So for our case where we have a matrix of 32-bit words in host endianness that we need to load sequentially into q registers without any transposing we can use vld1.32 {q0, q1}, [r1].
This is also a drop-in fix for the 64-bit counter addition.
The drawback compared to vldm is that we need to issue two operations to load four q registers because each vld1/vst1 can only work with up to four d (i.e. two q) registers. This also means that we need to increment the base address for the second load which requires a scratch register if we want to keep the original value for later reference.
Regarding performance I found a document from ARM for the Cortex-A8 which had some cycle numbers[2]. According to it, two vld1's should take (at worst/no alignment) six cycles where vldm would run five cycles for the same amount of registers. This doesn't include any mov necessary to initialise the base address scratch register. The element size (e.g. .8 vs. .64) doesn't seem to play into it at all. It gets faster with better alignment. Here's a quick calculation with a bit of code for illustration:
C vst1.8 because caller expects results little-endian C speed: C 1 q register == 2 d registers, doc talks d registers C vstm: (number of registers/2) + mod(number of registers, 2) + 1 == (8/2) + mod(8, 2) + 1 == 4 + 0 + 1 = 5 cycles C vst1.8: 2ops each 4-reg unaligned: 2*3 == 6 cycles (plus potentially mov to set up address counter) IF_LE(` vstm DST, {X0,X1,X2,X3}') IF_BE(` vst1.8 {X0,X1}, [DST]! vst1.8 {X2,X3}, [DST]')
My feeling is that it doesn't matter much because it happens outside the main loop.
Attached are two patches be-neon-asm-2.diff and 0002-arm-Unify-neon-asm-for-big-and-little-endian-modes.patch for illustration what using those intructions would look like.

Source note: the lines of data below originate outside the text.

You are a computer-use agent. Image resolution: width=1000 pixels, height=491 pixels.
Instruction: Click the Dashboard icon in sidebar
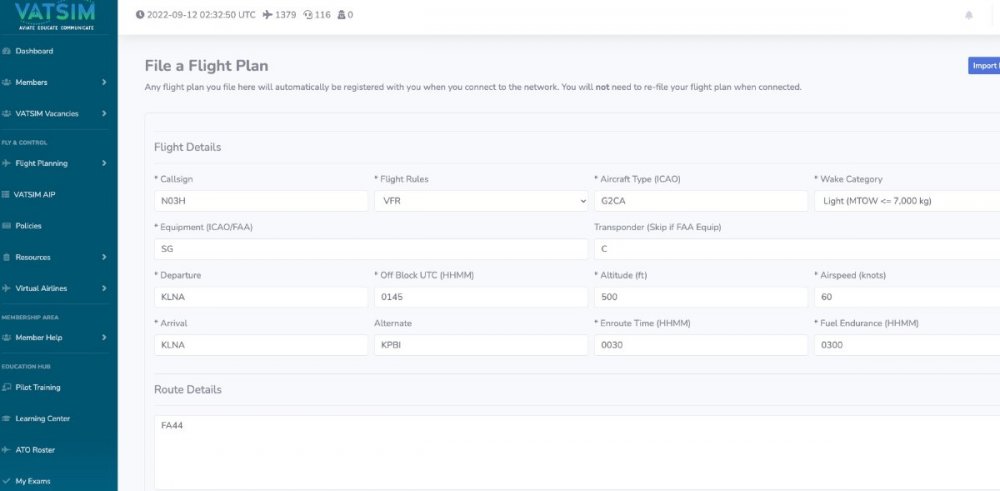(8, 51)
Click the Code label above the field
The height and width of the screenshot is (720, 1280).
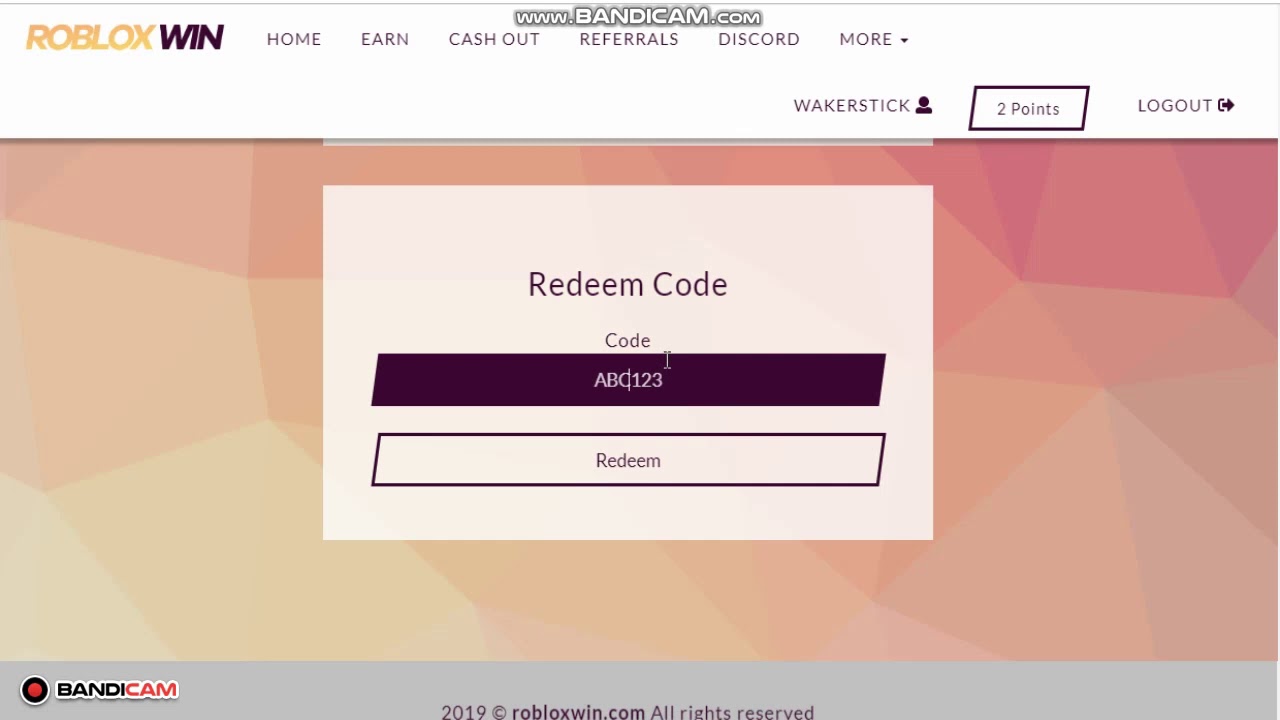[627, 341]
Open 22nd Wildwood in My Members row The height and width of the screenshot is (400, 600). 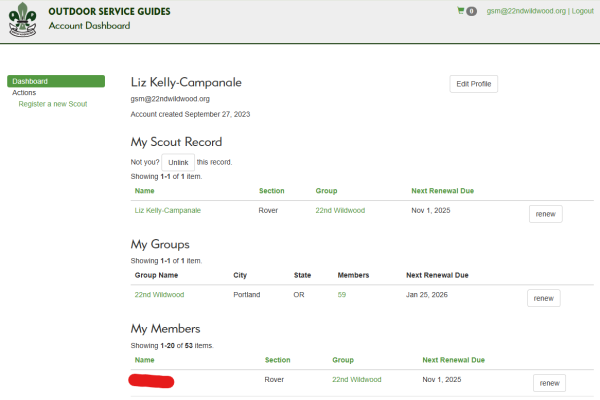[356, 380]
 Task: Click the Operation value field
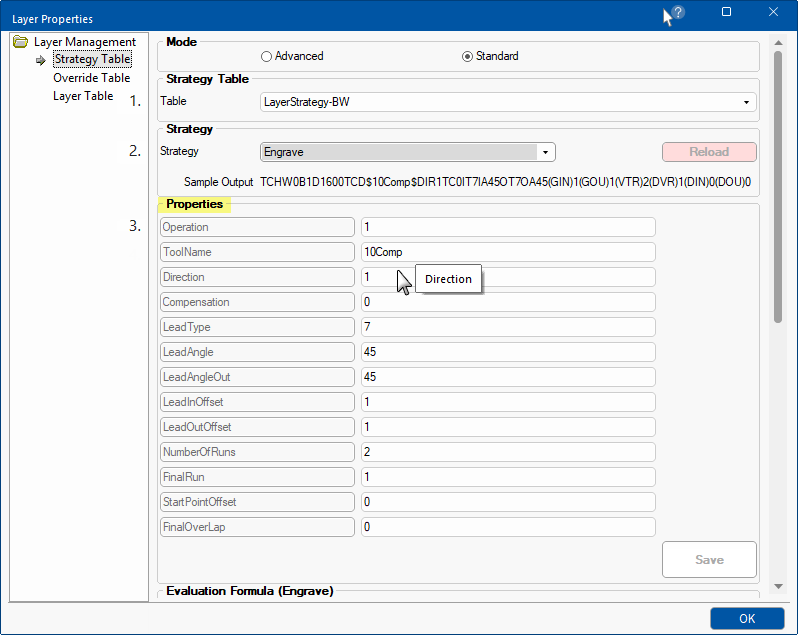point(508,227)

An armeb CI run is at https://gitlab.com/michaelweiser/nettle/-/jobs/932123909.
As expected, all the special treatment of transposed operands can just go away because it doesn't happen any more. Also, vld1.32 (for sequential loads of 32-bit operands in host-endianness) and vld1.8 (for sequential store of register contents to get an implicit little-endian store without any vrev32.u8s) works the same on LE as well as BE. So we could use those as separate BE implementation and leave the LE code conditionalized but otherwise intact or we could unify the code to work for both cases without difference.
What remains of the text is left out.